The story is this: Two neighbors - in New England, naturally - meet at a given time to repair the stone wall between their two properties. The wall may have been damaged by the freezing and thawing of the ground underneath it or the damage might have been done by thoughtless hunters, but now there are gaps that need to be mended. 

As the two talk, we see two philosophies about walls. One neighbor opines, "Good fences make good neighbours." But the other asks a very pertinent question: "Why do they make good neighbours?"

And he goes on:


   Before I built a wall I'd ask to know 
   What I was walling in or walling out, 
   And to whom I was like to give offence.

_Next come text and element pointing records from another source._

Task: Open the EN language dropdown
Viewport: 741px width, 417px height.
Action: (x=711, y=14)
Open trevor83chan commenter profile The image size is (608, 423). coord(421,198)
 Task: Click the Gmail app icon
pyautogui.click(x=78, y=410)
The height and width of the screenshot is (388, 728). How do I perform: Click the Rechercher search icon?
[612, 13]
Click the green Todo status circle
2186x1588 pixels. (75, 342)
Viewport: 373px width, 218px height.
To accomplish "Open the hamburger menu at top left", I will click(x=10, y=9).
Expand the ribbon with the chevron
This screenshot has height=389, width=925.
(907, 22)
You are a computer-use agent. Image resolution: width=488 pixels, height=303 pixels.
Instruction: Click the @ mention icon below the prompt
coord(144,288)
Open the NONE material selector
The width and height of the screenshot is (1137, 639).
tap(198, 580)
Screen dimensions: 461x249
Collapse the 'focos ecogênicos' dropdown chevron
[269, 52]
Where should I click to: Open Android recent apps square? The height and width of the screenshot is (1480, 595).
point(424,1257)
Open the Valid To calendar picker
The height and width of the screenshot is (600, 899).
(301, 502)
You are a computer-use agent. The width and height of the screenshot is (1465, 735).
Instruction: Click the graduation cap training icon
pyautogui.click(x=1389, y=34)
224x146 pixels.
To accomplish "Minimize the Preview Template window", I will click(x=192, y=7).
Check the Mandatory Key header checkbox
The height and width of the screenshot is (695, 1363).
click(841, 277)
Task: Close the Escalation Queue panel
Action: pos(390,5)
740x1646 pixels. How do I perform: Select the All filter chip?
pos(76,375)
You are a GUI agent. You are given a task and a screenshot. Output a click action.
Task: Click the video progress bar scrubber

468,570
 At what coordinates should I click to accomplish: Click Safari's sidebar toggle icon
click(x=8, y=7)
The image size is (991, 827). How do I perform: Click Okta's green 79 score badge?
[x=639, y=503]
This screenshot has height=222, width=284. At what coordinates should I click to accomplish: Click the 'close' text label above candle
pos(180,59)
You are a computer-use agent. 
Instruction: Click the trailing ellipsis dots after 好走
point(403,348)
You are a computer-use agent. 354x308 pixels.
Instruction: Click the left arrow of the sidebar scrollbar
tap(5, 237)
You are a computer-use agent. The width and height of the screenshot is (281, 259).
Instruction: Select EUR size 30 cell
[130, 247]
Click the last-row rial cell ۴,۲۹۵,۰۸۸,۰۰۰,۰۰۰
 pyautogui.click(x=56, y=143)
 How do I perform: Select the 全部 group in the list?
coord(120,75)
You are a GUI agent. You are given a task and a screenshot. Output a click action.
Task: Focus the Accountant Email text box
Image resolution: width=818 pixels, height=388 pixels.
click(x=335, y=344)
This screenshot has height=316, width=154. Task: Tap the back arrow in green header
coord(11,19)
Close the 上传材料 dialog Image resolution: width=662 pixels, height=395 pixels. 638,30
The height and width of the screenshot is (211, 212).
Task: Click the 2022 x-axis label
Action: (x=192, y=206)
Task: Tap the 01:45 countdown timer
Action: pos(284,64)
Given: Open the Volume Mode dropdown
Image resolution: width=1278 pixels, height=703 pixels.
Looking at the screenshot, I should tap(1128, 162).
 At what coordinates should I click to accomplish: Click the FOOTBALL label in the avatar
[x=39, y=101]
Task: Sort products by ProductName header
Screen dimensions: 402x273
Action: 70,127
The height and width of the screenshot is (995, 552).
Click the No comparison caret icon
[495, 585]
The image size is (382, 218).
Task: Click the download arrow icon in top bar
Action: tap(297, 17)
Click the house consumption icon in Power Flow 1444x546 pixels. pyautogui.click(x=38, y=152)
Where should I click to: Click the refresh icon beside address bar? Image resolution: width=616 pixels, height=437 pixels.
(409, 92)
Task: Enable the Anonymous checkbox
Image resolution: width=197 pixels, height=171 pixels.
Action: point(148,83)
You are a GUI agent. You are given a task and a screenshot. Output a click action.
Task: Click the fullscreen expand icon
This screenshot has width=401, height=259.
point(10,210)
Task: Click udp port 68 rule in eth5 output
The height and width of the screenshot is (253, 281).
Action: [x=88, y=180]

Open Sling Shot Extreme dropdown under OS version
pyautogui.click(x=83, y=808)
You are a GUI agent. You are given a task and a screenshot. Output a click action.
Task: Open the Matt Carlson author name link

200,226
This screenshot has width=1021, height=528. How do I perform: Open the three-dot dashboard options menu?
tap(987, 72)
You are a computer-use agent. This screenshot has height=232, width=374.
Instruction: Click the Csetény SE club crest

Something there is that doesn't love a wall, but there's no persuading his neighbor.  

Mending Wall

by Robert Frost


Something there is that doesn't love a wall,
That sends the frozen-ground-swell under it,
And spills the upper boulders in the sun;
And makes gaps even two can pass abreast.
The work of hunters is another thing:
I have come after them and made repair
Where they have left not one stone on a stone,
But they would have the rabbit out of hiding,
To please the yelping dogs. The gaps I mean,
No one has seen them made or heard them made,
But at spring mending-time we find them there.
I let my neighbour know beyond the hill;
And on a day we meet to walk the line
And set the wall between us once again.
We keep the wall between us as we go.
To each the boulders that have fallen to each.
And some are loaves and some so nearly balls
We have to use a spell to make them balance:
"Stay where you are until our backs are turned!"
We wear our fingers rough with handling them.
Oh, just another kind of out-door game,
One on a side. It comes to little more:
There where it is we do not need the wall:
He is all pine and I am apple orchard.
My apple trees will never get across
And eat the cones under his pines, I tell him.
He only says, "Good fences make good neighbours."
Spring is the mischief in me, and I wonder
If I could put a notion in his head:
"Why do they make good neighbours? Isn't it
Where there are cows? But here there are no cows.
Before I built a wall I'd ask to know
What I was walling in or walling out,
And to whom I was like to give offence.
Something there is that doesn't love a wall,
That wants it down." I could say "Elves" to him,
But it's not elves exactly, and I'd rather
He said it for himself. I see him there
Bringing a stone grasped firmly by the top
In each hand, like an old-stone savage armed.
He moves in darkness as it seems to me,
Not of woods only and the shade of trees.
He will not go behind his father's saying,
And he likes having thought of it so well
He says again, "Good fences make good neighbours."

6 comments:

  1. It seems that last line gets quoted more than the first.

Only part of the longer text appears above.